Lost margins, global tightness and Asian prices past and present, all feature in the arguments for an increase.
Customers acknowledge the situation but say that despite reports of global tightness, demand is not pulling on supplies, at least not in Europe.
In early October, suppliers warned of serious tightness around the globe that would undoubtedly affect Europe, a net importer. This changed the attitude of some buyers who had initially been looking for a decrease.
"We were expecting a serious decrease," a buyer said. It added that a swift about-turn in sentiment regarding supply during the 46th European Petrochemical Association (EPCA) meeting in Budapest, resulted in some customers adopting a less bearish stance price-wise.
"Buyers want €1,060-1,065/tonne. I say a rollover. MEG is strong in Asia," a second buyer said.
Meanwhile, a second suppliers stressed, "We stick to €1,100/tonne as our target and are not willing to move… Everyone is waiting. October is nearly over."

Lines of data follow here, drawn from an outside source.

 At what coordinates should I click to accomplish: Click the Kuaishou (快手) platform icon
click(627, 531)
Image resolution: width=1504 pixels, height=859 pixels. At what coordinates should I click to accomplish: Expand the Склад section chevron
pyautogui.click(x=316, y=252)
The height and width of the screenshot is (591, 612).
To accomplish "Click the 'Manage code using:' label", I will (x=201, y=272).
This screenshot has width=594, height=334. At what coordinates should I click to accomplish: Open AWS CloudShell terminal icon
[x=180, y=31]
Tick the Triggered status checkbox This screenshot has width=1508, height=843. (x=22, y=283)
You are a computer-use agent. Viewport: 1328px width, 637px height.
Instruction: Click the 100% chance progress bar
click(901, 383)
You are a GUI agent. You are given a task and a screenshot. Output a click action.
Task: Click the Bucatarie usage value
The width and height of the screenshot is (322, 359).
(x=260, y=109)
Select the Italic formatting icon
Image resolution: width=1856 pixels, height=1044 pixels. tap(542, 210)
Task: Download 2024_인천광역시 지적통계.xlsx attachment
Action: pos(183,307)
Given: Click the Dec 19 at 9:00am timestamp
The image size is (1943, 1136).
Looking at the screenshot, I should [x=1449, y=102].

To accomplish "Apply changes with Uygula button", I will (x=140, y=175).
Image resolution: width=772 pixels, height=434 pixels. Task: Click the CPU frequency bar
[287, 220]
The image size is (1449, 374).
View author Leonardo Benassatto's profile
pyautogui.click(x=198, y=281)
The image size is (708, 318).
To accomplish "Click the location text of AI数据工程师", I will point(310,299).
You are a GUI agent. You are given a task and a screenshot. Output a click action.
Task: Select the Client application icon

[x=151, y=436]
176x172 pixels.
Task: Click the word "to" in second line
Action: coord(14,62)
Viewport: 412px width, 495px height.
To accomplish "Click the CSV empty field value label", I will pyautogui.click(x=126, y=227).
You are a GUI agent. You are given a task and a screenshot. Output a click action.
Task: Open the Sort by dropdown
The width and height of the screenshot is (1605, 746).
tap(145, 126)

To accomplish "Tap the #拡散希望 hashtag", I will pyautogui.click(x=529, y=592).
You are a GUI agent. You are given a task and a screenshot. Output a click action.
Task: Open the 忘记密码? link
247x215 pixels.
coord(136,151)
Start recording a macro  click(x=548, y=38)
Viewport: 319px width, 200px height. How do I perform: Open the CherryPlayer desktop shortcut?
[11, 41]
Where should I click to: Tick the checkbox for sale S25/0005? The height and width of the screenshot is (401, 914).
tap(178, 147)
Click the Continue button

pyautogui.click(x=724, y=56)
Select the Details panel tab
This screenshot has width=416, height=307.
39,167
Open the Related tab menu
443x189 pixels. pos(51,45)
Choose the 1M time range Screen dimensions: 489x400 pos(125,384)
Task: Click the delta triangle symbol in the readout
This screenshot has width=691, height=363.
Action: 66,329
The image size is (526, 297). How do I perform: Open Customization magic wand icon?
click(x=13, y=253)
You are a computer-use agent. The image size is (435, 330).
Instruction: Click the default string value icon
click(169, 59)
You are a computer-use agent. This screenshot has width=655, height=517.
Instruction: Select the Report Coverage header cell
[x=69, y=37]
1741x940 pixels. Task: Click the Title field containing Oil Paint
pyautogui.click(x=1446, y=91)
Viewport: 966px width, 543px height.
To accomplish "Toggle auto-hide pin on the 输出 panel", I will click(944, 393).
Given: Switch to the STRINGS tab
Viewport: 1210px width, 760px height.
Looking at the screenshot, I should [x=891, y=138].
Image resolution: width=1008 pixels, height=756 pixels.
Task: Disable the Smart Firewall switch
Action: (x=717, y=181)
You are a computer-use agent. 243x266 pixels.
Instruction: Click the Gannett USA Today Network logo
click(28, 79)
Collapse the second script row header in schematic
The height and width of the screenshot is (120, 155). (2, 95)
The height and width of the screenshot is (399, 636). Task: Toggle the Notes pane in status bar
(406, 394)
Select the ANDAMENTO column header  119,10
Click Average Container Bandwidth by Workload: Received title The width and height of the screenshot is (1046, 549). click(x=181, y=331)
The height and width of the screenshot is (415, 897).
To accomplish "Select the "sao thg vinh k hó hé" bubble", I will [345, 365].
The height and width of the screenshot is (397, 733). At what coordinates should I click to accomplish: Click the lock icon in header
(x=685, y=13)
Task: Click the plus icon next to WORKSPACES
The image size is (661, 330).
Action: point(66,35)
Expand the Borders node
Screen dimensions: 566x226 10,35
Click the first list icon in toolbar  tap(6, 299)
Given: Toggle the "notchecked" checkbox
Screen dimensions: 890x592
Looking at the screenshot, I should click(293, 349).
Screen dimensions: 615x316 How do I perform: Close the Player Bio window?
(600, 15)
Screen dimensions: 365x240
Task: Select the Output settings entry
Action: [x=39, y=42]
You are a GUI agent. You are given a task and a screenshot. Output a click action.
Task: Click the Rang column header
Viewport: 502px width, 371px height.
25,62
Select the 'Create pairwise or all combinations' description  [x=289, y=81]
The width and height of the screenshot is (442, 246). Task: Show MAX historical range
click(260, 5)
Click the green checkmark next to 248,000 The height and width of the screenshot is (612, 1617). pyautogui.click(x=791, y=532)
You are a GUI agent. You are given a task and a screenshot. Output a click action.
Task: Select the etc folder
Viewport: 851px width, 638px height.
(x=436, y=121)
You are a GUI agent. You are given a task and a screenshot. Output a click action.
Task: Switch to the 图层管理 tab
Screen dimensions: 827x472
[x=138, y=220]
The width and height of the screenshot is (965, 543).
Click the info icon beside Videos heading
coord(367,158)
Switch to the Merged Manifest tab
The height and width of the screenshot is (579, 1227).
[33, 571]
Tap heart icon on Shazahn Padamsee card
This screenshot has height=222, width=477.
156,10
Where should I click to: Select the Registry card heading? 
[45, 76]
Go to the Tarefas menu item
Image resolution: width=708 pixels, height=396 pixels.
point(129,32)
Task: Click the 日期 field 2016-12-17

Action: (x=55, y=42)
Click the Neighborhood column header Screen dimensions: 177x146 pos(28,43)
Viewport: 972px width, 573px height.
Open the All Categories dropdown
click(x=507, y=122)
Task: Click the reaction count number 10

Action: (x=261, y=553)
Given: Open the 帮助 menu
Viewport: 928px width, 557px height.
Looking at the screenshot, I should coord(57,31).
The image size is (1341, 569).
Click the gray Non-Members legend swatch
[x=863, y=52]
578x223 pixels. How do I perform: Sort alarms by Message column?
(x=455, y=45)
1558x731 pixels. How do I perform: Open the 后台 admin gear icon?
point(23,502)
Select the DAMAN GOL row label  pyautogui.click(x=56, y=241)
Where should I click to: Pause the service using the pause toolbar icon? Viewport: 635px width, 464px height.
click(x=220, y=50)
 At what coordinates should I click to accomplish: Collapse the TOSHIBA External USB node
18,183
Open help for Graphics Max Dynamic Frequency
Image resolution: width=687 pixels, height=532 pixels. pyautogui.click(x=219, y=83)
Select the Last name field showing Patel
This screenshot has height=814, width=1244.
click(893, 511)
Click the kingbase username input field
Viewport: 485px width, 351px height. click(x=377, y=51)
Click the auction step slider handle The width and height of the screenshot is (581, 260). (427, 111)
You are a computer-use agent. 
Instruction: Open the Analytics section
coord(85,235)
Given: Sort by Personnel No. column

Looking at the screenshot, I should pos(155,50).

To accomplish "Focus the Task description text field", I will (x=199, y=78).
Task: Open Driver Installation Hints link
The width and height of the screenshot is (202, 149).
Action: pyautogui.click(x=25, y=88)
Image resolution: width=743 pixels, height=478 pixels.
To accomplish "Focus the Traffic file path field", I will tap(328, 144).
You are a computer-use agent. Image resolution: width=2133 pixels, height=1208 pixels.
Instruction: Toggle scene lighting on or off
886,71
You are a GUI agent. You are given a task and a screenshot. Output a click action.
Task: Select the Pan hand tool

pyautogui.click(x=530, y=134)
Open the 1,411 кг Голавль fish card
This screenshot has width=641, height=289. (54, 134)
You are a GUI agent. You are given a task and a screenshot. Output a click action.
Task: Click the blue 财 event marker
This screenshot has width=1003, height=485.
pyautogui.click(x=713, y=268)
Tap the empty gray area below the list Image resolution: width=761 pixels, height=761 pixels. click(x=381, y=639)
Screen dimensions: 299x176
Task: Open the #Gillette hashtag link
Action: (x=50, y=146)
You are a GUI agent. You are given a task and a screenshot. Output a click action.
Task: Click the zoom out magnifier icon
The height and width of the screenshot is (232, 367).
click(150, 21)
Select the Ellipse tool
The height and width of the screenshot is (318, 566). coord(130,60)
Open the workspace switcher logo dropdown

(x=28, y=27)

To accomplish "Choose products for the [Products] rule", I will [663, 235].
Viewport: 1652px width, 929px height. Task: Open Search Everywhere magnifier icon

The situation is still unclear. One customer's idea of a rollover potentially being a bit ambitious was countered by another seller saying that a rollover may well succeed in the end.
This confusion was mimicked in the European spot market this week where deals were recorded at €890/tonne CIF (cost, insurance and freight) as well as €930/tonne and €945/tonne.
The September contract was concluded at €1,075/tonne FD (free delivered) NWE (northwest Europe).